Distinct receptor activity-modifying protein domains differentially modulate interaction with calcitonin receptors.

Calcitonin receptors (CTRs) dimerize with receptor activity-modifying proteins (RAMPs) to generate high-affinity amylin (AMY) receptors; however, the relative contribution of individual RAMP domains to the formation of AMY receptors is poorly understood. We have used chimeras between RAMP1 and RAMP2 that specifically exchanged the N-terminal, transmembrane, or C-terminal domain and examined these in assays of [(125)I]amylin binding or peptide-induced cAMP signaling in COS-7 cells transiently transfected with wild-type or chimeric RAMPs and human CTRa. The specificity of peptides in competition for [(125)I]amylin binding was principally dictated by the N-terminal domain present in the chimeras; however, the maximal level of binding induced was dictated by the transmembrane domain present. This extended previous data (Zumpe et al., 2000) to provide a distinction between the transmembrane domain and the C terminus in this function. In contrast to the effects on binding, each of the RAMP domains played a role in the signaling phenotype of the receptors.

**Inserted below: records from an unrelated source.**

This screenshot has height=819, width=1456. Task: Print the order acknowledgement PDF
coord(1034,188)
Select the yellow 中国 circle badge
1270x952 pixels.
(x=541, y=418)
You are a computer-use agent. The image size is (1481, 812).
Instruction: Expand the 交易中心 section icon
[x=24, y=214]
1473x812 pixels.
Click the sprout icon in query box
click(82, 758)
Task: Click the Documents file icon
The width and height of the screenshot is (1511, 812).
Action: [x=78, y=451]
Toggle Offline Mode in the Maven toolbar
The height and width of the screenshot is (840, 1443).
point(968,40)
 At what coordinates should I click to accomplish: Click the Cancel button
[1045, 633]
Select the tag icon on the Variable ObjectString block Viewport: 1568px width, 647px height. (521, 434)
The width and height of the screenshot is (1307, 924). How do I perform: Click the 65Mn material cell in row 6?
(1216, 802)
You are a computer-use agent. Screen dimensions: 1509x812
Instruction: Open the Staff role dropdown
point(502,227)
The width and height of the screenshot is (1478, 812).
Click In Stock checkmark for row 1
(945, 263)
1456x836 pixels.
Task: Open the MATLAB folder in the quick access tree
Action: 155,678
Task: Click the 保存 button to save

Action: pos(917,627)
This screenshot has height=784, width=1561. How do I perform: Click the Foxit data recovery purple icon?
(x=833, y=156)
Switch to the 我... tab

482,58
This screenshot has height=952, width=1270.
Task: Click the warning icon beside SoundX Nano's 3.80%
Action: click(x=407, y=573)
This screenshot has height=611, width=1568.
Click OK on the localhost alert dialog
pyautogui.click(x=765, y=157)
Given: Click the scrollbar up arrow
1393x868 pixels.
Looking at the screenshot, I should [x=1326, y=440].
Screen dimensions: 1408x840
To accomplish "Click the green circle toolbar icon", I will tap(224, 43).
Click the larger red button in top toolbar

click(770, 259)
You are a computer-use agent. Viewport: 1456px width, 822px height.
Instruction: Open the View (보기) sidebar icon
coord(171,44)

In particular, the potency of calcitonin gene-related peptide (CGRP) was most influenced by the C-terminal domain present, in which the presence of the RAMP1 C-terminal domain led to increased potency over CTRa alone, whereas chimeras with the RAMP2 C-terminal domain did not induce increased CGRP potency. The data provide additional support for the importance of the N terminus in determining binding affinity but reveal a prominent role of the transmembrane domain in the strength of amylin binding and a unique role for the C terminus in signaling by peptides to stimulate cAMP production.